I do know that the resolution was one of two things:
Our CAN transceiver’s enable line was being shared with MMC1_DAT0 - which was brought out to P8-25 on an expansion header. I tried (various methods) to reset the eMMC in hopes of driving its pins to an open-drain state. I could never get that to work, and therefore I could never drive the CAN transceiver’s enable line low. I got around this by wiring P8-25 directly to ground. That could have been causing problems with either the CAN transceiver or the processor itself. Or it could be that leaving the CAN transceiver enabled through the boot process caused issues as well. Nonetheless, I clipped the P8-25 pin on our cape and wired from another GPIO line that was routed to the P8 expansion header (P8-17 I think). This allowed me to enable the CAN transceiver cleanly, post-boot.

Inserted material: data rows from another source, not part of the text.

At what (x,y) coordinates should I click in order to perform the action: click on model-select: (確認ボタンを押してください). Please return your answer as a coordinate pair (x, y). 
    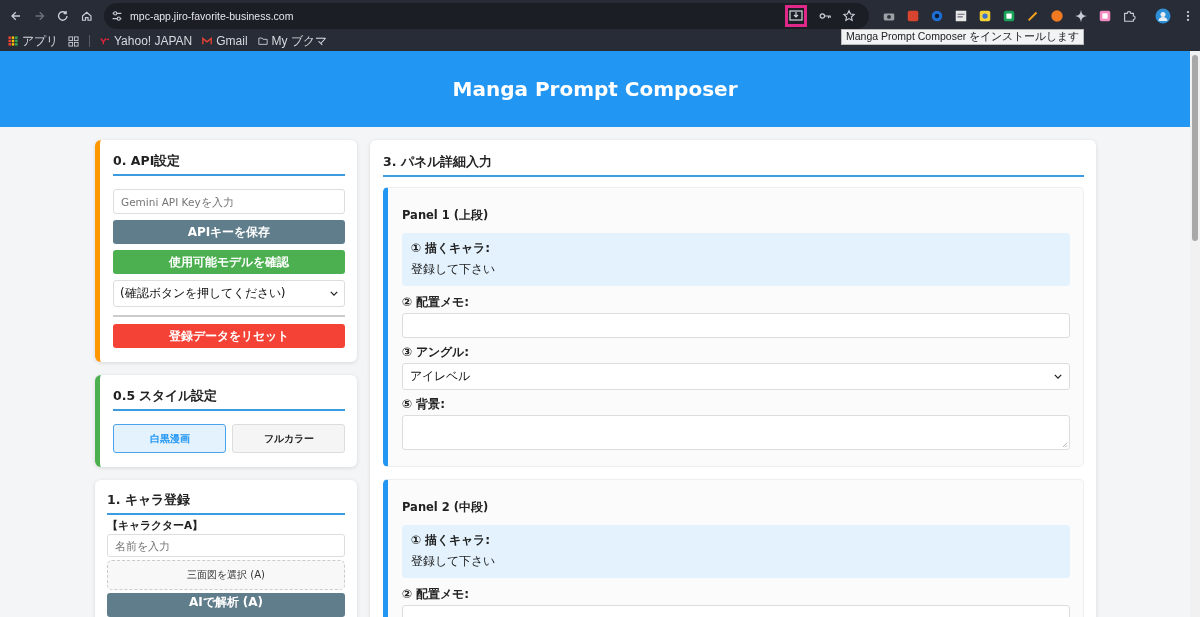
    Looking at the image, I should click on (229, 294).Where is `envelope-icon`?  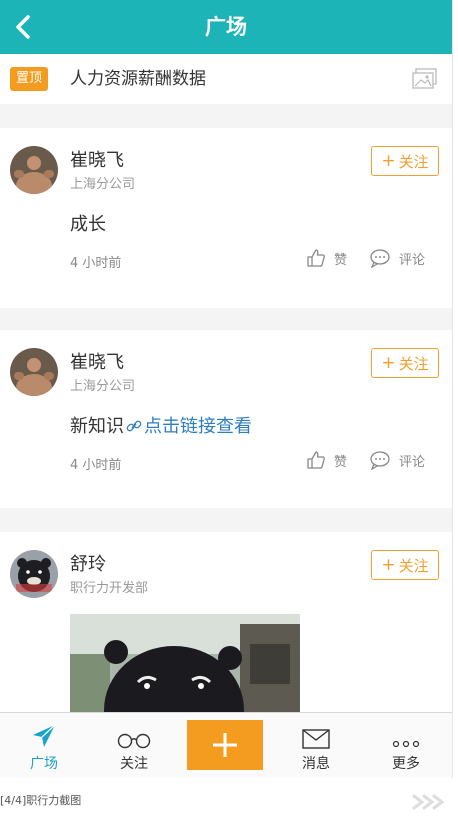 envelope-icon is located at coordinates (316, 739).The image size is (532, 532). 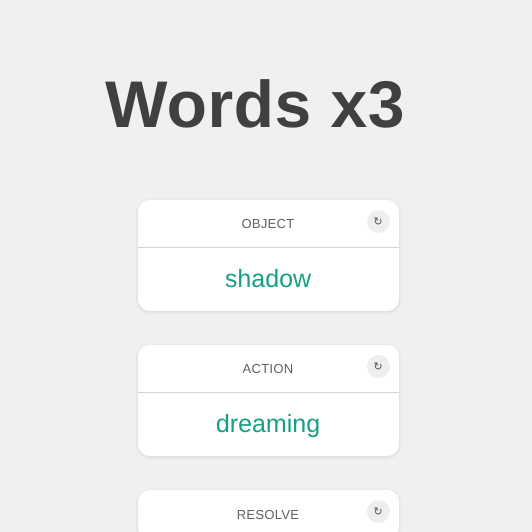 What do you see at coordinates (268, 514) in the screenshot?
I see `category-label: RESOLVE` at bounding box center [268, 514]. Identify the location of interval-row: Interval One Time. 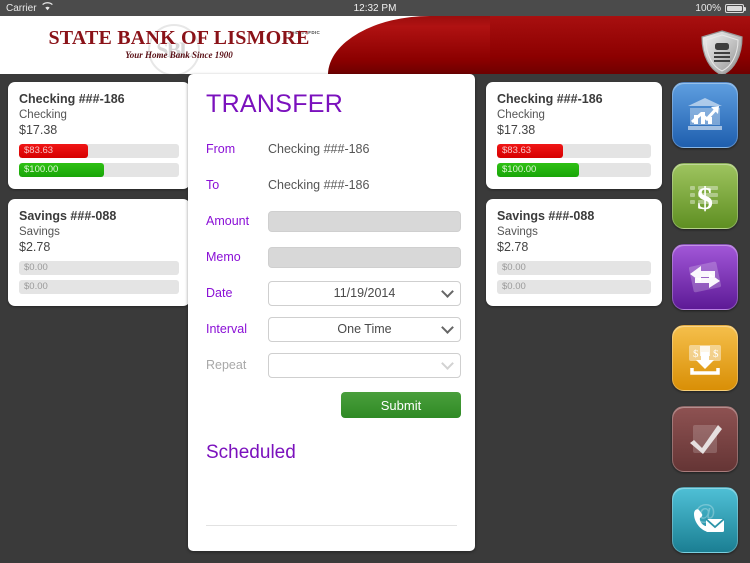
(334, 329).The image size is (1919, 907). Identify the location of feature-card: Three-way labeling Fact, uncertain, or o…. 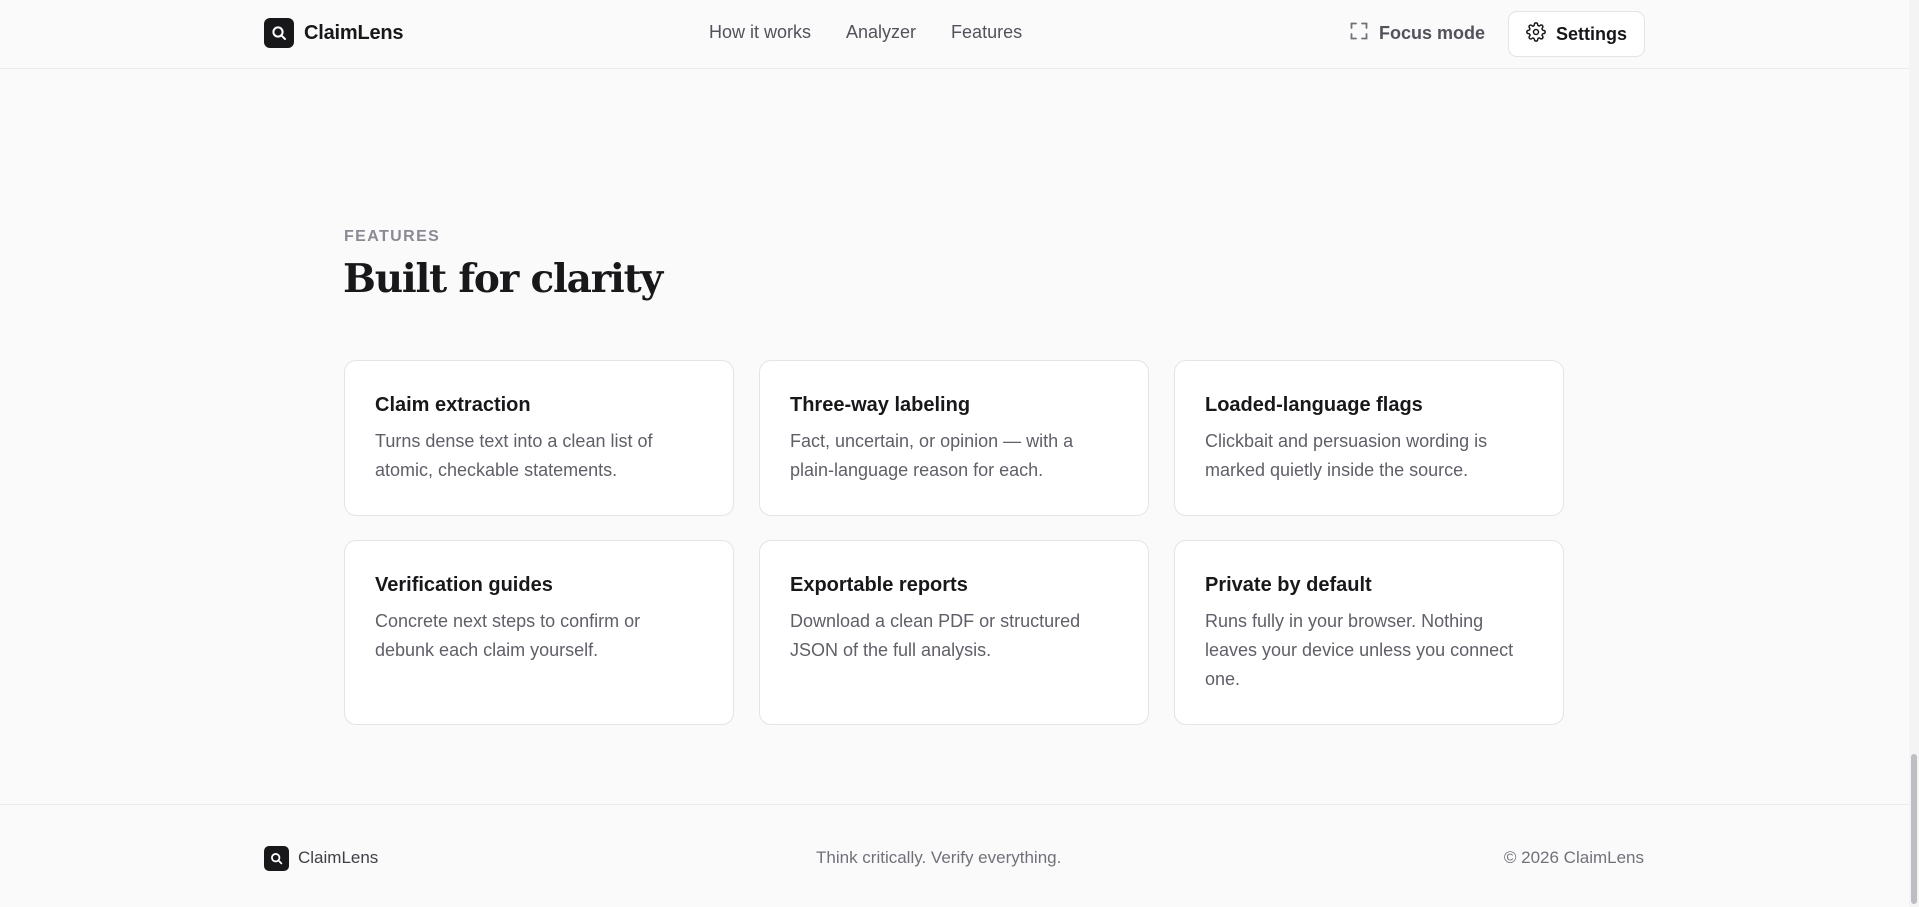
(954, 438).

Note that there are plenty of other things in my kernel config. I only showed the differences between the original (when I would get kernel panic) and the modified (no kernel panic).
Those config parameters are used for the kernel build. They are part of a huge collection of compiler flags used for controlling how the kernel is built.
In your initial post, I noticed that you mentioned you were using a custom kernel; therefore, I assumed that you understood how to modify kernel config parameters and build the kernel.
The only reason I know we’re using a custom kernel is because our former Linux guy told me so. Never recompiled a kernel before but I have a cursory grasp of what’s involved.
Former coworker’s linux laptop has a folder named “Robert C Nelson” that contains what seems to be the custom kernel mod to fix the UART speed issue. I’ll start poking around in there to see if I can figure it all out.
And yes, that does help. I do appreciate it, thanks for your patience.
RCN’s kernel is the kernel source that I am using as well. If you change into that directory, you can run a rebuild script by typing “tools/rebuild.sh”. Invoking that script automatically pops up a window showing all the kernel config parameters. The number of parameters and finding the exact ones to match what I listed above is rather daunting. What I recommend is to view the default kernel config file and check if you are using the same config as me (probably not). default config file should be named “defconfig” and should be stored within the patches directory.
Never mind any of the stuff I previously mentioned regarding changing of the kernel config parameters. The problem is rooted in my original comment about the c_can driver. There is a patch that exists that solves this problem. Unfortunately, it was inserted into the mainline kernel stream later than the 3.8+ branch we are using on BeagleBone Black; and therefore, the fix is not included in our kernel source. Take a look at this:
If you have acquainted yourself with building the kernel for BBB, I would suggest manually editing that c_can.c file with the changes shown in the link above, rebuilding, and re-installing. That should fix your problem. It did for me.
Hello, thanks for your reply, is there another way (more simple than rebuilt) for this fix ?
Hereunder trace with another problem with mysql :
(Linux BBB4 3.8.13-bone50 #1 SMP Tue May 13 13:24:52 UTC 2014 armv7l GNU/Linux)
If you are using the CAN device and the c_can driver, then implementing the kernel mod and re-building/re-installing would seem to be your only option.
If you need to use CAN and can use a USB-to-CAN adapter, or some other serial-to-CAN adapter, then maybe you could get around this problem.